Scientific research cooperation: Why collaborate in science? Benefits and examples
The need for a stronger scientific collaboration
It was one of the longest-standing enigmas in art history. For centuries, no one had been able to say for sure that a Madonna and Child painting, often attributed to Raphael, had been directly created by the great Renaissance master himself.
During that time, the painting had changed hands many times.
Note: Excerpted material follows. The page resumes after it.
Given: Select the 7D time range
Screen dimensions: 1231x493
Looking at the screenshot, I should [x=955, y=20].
It became the property of popes, was looted by Napoleon during the Italian campaign and in the 1930s ended up in a private collection in Prague, disappearing from public view.
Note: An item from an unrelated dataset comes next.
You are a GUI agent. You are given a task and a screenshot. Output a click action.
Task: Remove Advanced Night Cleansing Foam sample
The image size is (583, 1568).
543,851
The painting lay almost forgotten until 2020, when a robotic scanner using a particle detector developed at CERN, the European Organization for Nuclear Research, confirmed the brushstrokes on the canvas were indeed Raphael’s.
The authentication of Raphael’s painting through particle detection is just one of the many scientific discoveries that have moved from CERN’s laboratories in Switzerland to daily life, along with the World Wide Web and medical scanners.
Since its foundation in 1954 under the auspices of UNESCO, the complex – one of the largest scientific facilities on earth – has been home to scientists, engineers and students from CERN’s 21 Member States and visiting scholars from other countries.
More than six decades later, CERN has become one the most striking examples of successful scientific cooperation in the world. Its birth was one of the first large initiatives in science and science diplomacy at UNESCO, as well as a diplomatic answer to seek the peaceful benefits of atomic energy after the destruction caused by WW2. Today, CERN has become a model for cooperation in terms of research, embodying the ‘one-earth’ approach that the world needs to tackle the global challenges we are facing.
World War II had not long ended when the idea of scientific laboratories began to emerge under the auspices of UNESCO. It was felt that such endeavours would bring warring nations together, rebuild cooperation and reach scientific excellence.
US Nobel laureate for physics Isidor Rabi’s proposal resulted in the constitution of CERN four years later.
As the world emerged from the ravages of the war, the idea of science diplomacy began to gain traction. In August 1955, the United Nations’ International Conference on the Peaceful Uses of Atomic Energy, known as "Atoms for Peace", was held in Geneva, attended by a delegation from the USSR that included a number of scientists. It was the first time that a large delegation of Soviet scientists working in particle physics took part in a scientific conference in the West. The symposium offered the opportunity for many to make personal contacts. Several Soviet physicists who attended went on to fill important roles in their countries and their work began to be translated into English and published in the West.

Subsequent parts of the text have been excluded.